It has been yet another busy month in the world of cyber security news. What does it mean when breaches reach private sector and public institutions that are supposed to be experts in risk oversight? It means that security is hard even when it is treated as a priority, let alone when it is an afterthought, as it is in most institutions. Given the business they are in, you would have thought that these entities should know better and would have had the wherewithal to do a better job of protecting their information. However, like the proverbial shoemaker focused on earning a living and not their child’s footwear, the focus of private sector companies and government agencies is to execute their mission, not to turn their public facing offerings inward to better protect themselves, their constituents or their customers.
Until there is real motivation that elevates cyber security as a priority in public and private entities, we will continue to see a less than stellar effor
t at its implementation. Despite many executives losing their jobs, the long term inherent cost of these breaches is not significant enough to motivate the right behavior. Unfortunately, regulation and associated fines are likely the only way. One only has to look at the mania of activity and concern surrounding Europe’s Global Data Protection Regulation (“GDPR”) and its potential material fines of up to four percent of global revenue.
My previous column talked about security v.s. compliance, which is an important point when considering regulations, related penalties and how to measure success. The risk based approach advocated there is the well-established path to managing cyber security for optimal business results. Like all risk disciplines, it looks at the threat landscape, vulnerabilities and the potential business impact of them intersecting.
What the risk based approach does not directly consider are the resulting impacts that are outside the business. Despite the significant momentary effect of major breaches on profits, stock prices and the personal careers of company executives, most breaches to date have not had a long term financial effect on the businesses in question. Equifax may be the first major exception to the rule, and as attacks increasingly cut into operational capabilities, the dollar impacts will grow (see FedEx’s $300 million cost attributed to the disruption caused by the NotPetya ransomware this past summer). However, most businesses are still inclined, by decision or passivity, to roll the dice that the cost of a cyber event will be less than the business cost of preventing one. Cyber insurance just raises the bar on the dollar threshold required to motivate boards and executives to pay attention and adjust how they do business to better protect themselves and their customers. Unfortunately, undesired outcomes that do not significantly impact the bottom line in the long term, like exposure of customer data, will not drive the attention required to make a dent in the matter.

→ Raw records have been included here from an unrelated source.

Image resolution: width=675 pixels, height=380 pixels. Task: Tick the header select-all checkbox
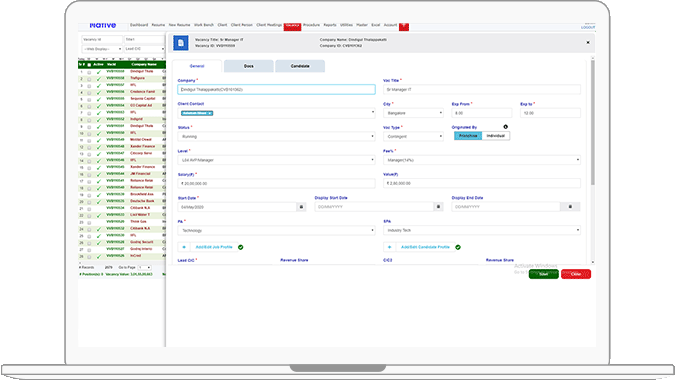tap(89, 65)
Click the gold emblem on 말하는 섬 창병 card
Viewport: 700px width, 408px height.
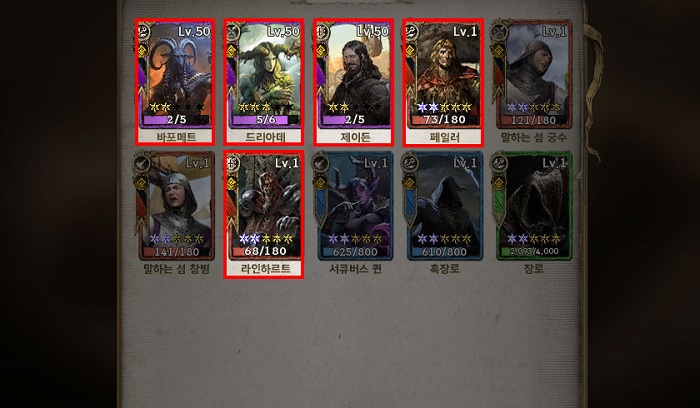click(x=141, y=183)
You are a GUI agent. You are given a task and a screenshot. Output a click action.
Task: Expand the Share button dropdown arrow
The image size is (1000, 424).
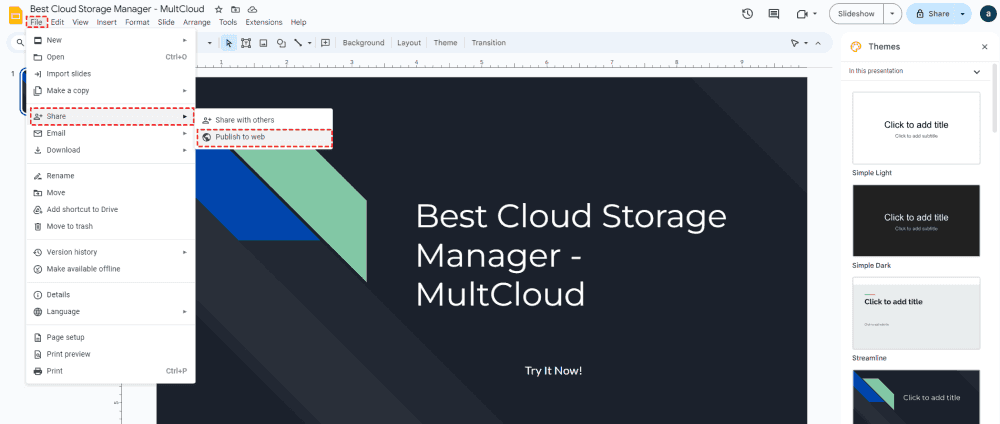coord(963,14)
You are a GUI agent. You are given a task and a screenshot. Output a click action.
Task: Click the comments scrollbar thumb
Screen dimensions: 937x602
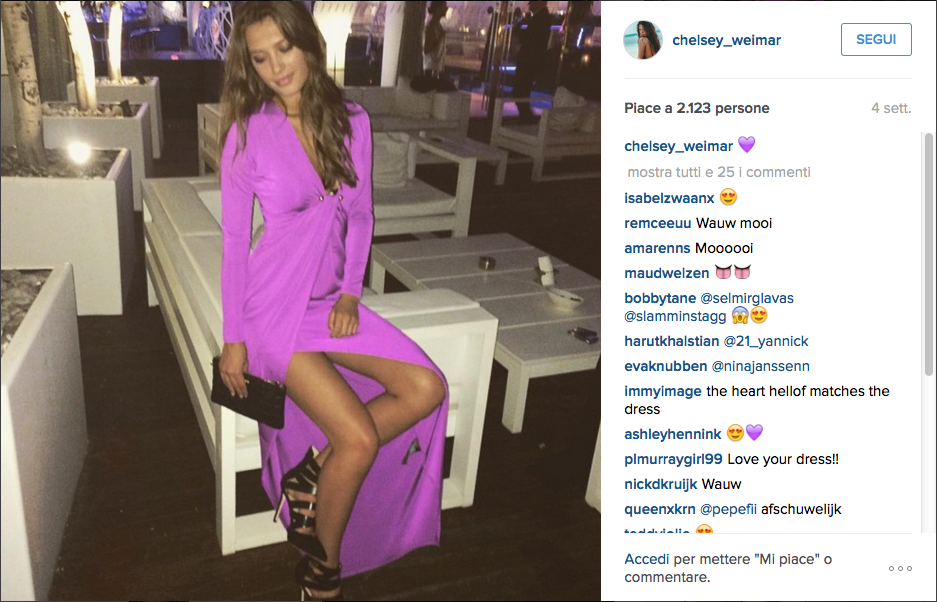(929, 254)
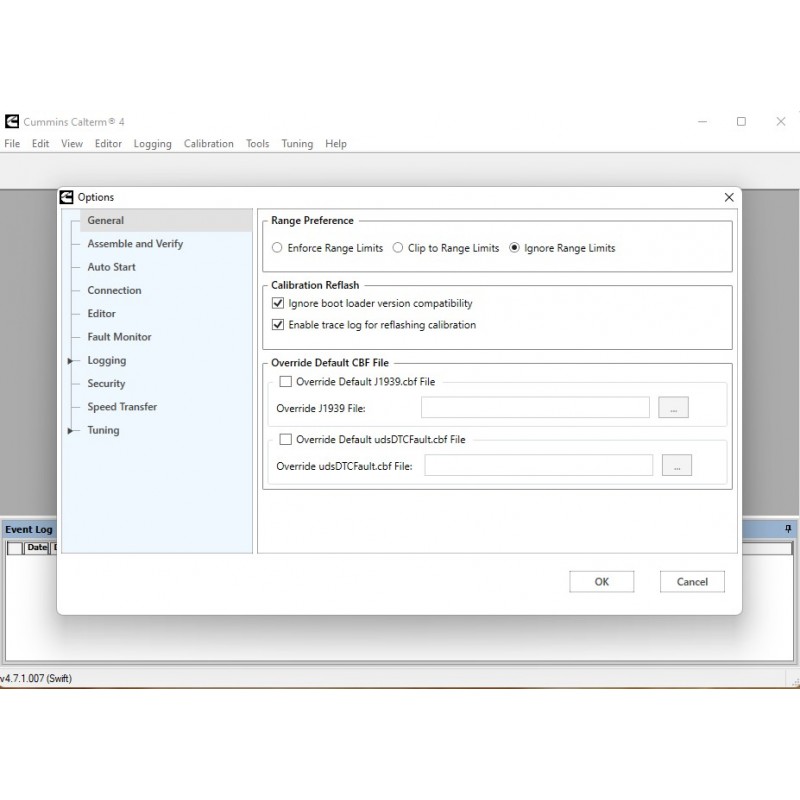Browse for Override J1939 file
The image size is (800, 800).
point(673,408)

The only way this formula changes is when the cost of weak security exceeds the cost of putting the right people, process and technologies in place to raise the bar. That’s not to say that being motivated to improve security posture will magically prevent attacks from being successful. But it is to say that without a direct driver, we will continue to see preventable breaches that result in the exposure of personal data and disruption to services.
That driver may come from one or all of three places. Individual consumers need to speak with their pocket books and their votes. Making security a significant and vocal factor in your buying and voting decisions will raise the stakes for commercial entities and politicians, “helping” them realize its importance. Regulation and legal decisions at the federal level that increase the cost of cyber negligence through fines and legal action will increase the bottom line impact materially, and drive more attention (again see GDPR). To minimize the burden of compliance, regulation needs to consolidate other local efforts, and focus on security v.s. check-the-box compliance. The New York State Department of Financial Services cyber security regulation provides a good template as a starting point. Finally (and I pray never to happen), the occurrence of a major disruptive event that has significant impact on the operations, financials or life safety of a large private or public entity will open everybody’s eyes.
The risk needs to be realized and action needs to be taken before a cyber disaster impacts critical life safety or infrastructure. No major innovations come without cost. Cyber security is one of the costs that needs to be paid to reap the benefits of our advanced technology and connectivity.